JONES: Oh my god, Rel’s character was so fun. We based his look off of a lot of research that we did about Chicago during that time. There was this specific GQ issue that I referenced called “The Chicago Look.” Tons of editorials that I saw of men wearing fedoras like that, and colors and spread collars for days. Three-piece suits for days. He’s leaning a little bit more ’70s in his vibe. That’s okay because we’re in ’69 and in my mind, he got those suits tailor-made. This is his look because he is a hustler and he has money, and this is how he’s supposed to look. He needs to exude this when we see him because that’s important to him. Yeah, all the details, the tie bar, the cuff links, he was very meticulous. I imagined this man to be very specific every day when he got dressed. Only the finest. It was a lot of fun to dress him and the jewel tones that he wears looked amazing on his skin. That jade green that he wears, the golden hues that he wears. We were on the fence about the fur.

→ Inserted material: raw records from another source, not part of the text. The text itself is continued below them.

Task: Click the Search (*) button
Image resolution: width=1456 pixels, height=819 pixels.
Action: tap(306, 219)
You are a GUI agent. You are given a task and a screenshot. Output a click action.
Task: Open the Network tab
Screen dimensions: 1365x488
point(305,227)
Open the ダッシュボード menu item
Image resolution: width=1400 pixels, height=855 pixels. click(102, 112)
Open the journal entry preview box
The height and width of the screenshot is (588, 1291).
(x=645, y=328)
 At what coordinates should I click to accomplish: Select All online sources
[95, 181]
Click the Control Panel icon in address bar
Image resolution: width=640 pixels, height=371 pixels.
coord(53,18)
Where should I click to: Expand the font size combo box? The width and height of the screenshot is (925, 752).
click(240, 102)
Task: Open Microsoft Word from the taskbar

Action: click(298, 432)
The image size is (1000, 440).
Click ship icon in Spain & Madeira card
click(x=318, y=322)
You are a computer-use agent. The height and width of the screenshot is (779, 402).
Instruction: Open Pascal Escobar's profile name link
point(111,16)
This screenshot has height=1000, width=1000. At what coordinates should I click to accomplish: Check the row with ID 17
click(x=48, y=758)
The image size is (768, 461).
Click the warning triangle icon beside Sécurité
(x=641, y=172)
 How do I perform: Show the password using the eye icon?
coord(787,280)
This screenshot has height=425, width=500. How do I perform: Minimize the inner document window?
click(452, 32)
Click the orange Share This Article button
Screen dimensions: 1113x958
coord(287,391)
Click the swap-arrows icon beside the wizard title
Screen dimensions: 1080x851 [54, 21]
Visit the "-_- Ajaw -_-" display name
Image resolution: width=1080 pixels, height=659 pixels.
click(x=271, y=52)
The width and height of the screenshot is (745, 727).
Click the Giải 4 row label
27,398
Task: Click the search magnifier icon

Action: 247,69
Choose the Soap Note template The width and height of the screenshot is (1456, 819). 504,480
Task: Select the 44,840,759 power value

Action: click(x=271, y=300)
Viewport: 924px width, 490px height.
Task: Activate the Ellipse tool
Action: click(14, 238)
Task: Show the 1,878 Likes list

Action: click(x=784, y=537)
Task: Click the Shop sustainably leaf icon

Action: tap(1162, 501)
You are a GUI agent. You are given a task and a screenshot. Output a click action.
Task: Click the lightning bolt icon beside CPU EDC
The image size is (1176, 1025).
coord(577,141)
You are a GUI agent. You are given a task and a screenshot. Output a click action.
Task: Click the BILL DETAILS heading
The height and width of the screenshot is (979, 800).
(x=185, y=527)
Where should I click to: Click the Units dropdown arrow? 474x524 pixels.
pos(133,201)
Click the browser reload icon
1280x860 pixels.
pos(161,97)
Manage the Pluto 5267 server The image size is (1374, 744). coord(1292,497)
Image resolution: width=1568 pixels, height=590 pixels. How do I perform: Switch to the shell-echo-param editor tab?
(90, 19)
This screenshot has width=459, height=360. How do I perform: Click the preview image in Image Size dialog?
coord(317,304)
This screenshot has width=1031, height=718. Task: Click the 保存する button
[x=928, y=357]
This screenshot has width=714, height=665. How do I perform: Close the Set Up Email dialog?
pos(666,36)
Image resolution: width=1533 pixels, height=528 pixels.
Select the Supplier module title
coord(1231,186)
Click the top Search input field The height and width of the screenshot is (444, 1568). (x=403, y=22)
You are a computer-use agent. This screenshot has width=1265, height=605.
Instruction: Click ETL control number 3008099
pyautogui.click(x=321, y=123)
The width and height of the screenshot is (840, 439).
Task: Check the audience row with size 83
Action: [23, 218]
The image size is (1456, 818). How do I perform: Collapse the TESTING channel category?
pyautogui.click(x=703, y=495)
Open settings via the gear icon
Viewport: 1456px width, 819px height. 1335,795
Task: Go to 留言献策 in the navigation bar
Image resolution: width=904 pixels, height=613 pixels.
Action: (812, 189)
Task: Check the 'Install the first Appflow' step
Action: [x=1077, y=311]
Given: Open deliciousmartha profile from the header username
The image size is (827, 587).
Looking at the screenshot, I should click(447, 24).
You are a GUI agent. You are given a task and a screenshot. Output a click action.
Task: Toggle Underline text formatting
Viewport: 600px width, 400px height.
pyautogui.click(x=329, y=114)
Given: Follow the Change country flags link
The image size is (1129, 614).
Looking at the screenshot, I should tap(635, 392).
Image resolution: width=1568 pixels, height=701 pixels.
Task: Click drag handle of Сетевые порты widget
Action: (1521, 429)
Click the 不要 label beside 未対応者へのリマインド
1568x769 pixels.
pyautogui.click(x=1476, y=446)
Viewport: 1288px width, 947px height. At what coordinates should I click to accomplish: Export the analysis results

UKIOMOGBE: Out of all the outfits in the film, do you have a favorite?
JONES: Oh god. Ashton Sanders wears a couple that are awesome as [Jimmy] Palmer. He has so many good pants. This is such a hard question between him and LaKeith’s looks. They kind of mirror each other because LaKeith starts copying Palmer because Palmer is an authentic Panther in his eyes. He starts wearing striped pants and big belt buckles and spread collar shirts. That’s when you know you did a good job because I honestly love every single outfit I put in the movie. Okay, I’ll pick. I’m going to pick the look that O’Neil wears to go to the warehouse to meet with Mitchell, the green fedora that he wears with the polka dot ribbon. The spread collar white shirt with the embroidery on it and that leather jacket. That is probably my favorite because I just think the green hat is so awesome. I’m so happy I got to put it on him and I almost didn’t. I convinced Shaka at the last minute that he had to wear it because, at first, he thought it was too much. We went back and forth about it and was like, “No, no, no, we have to.” And he let me do it. I’ll say that one is my favorite because of the hat and just because of his performance, too. He’s freaking out and he’s freaking out in that hat. This was just a dream for me to do this movie. ’69 is my favorite year in fashion of all time. I just got really lucky and blessed with this amazing cast that was down to just wear whatever I wanted them to wear. I’m really grateful.